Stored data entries
☆ ☆ ☆ ☆ ☆
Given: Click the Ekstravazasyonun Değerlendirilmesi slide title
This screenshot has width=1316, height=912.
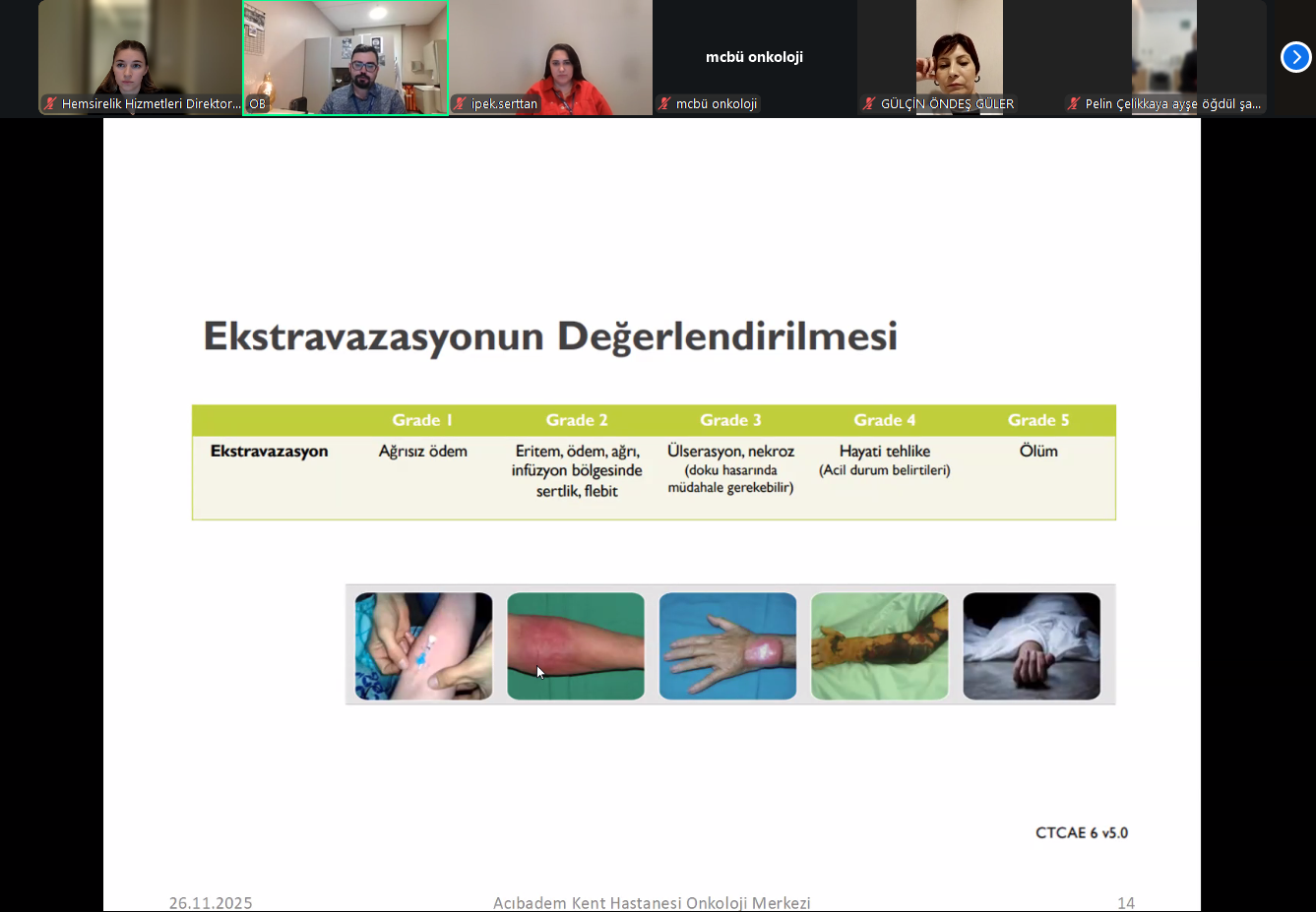Looking at the screenshot, I should [x=550, y=335].
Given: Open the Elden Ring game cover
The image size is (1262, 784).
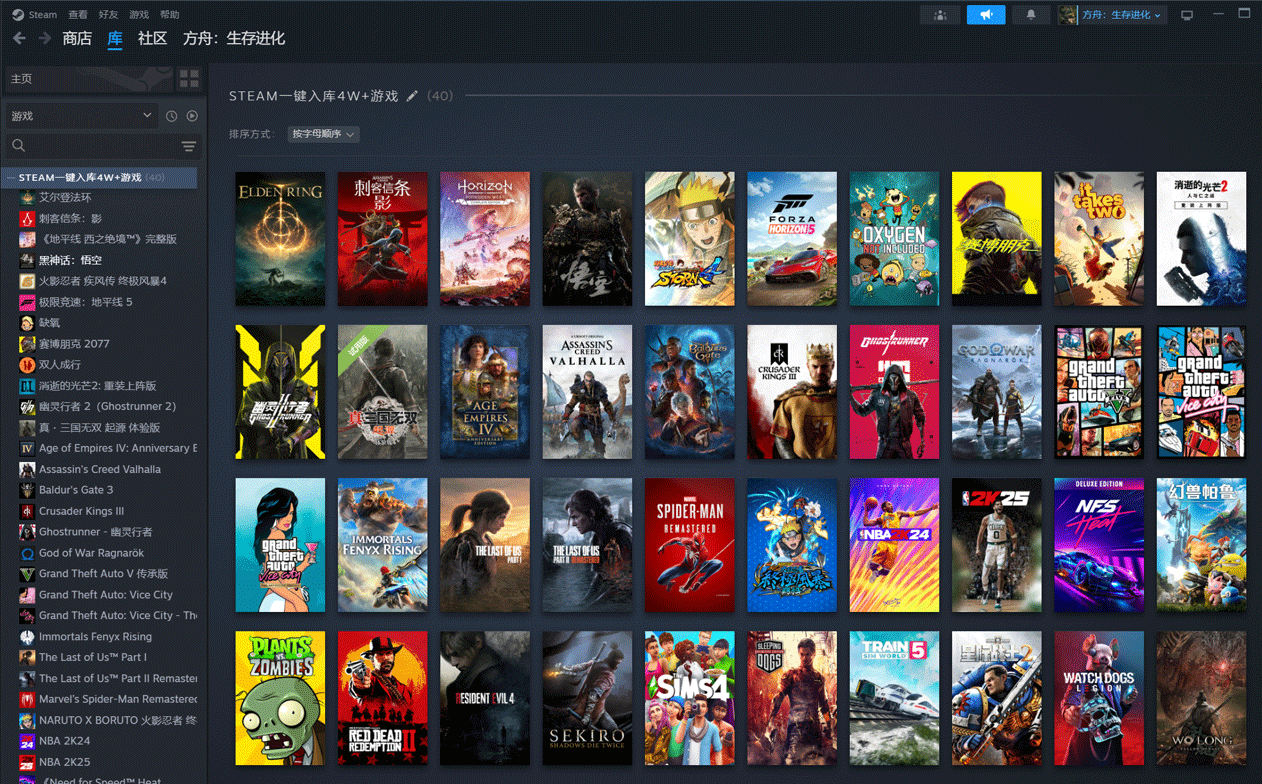Looking at the screenshot, I should coord(280,239).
☆ ☆ ☆ ☆ ☆
Reprint all the data above verbatim, excluding pictures.

Given: Click the Ekstravazasyonun Değerlendirilmesi slide title
This screenshot has width=1316, height=912.
Looking at the screenshot, I should [x=550, y=335].
Given: Open the Elden Ring game cover
The image size is (1262, 784).
Looking at the screenshot, I should coord(280,239).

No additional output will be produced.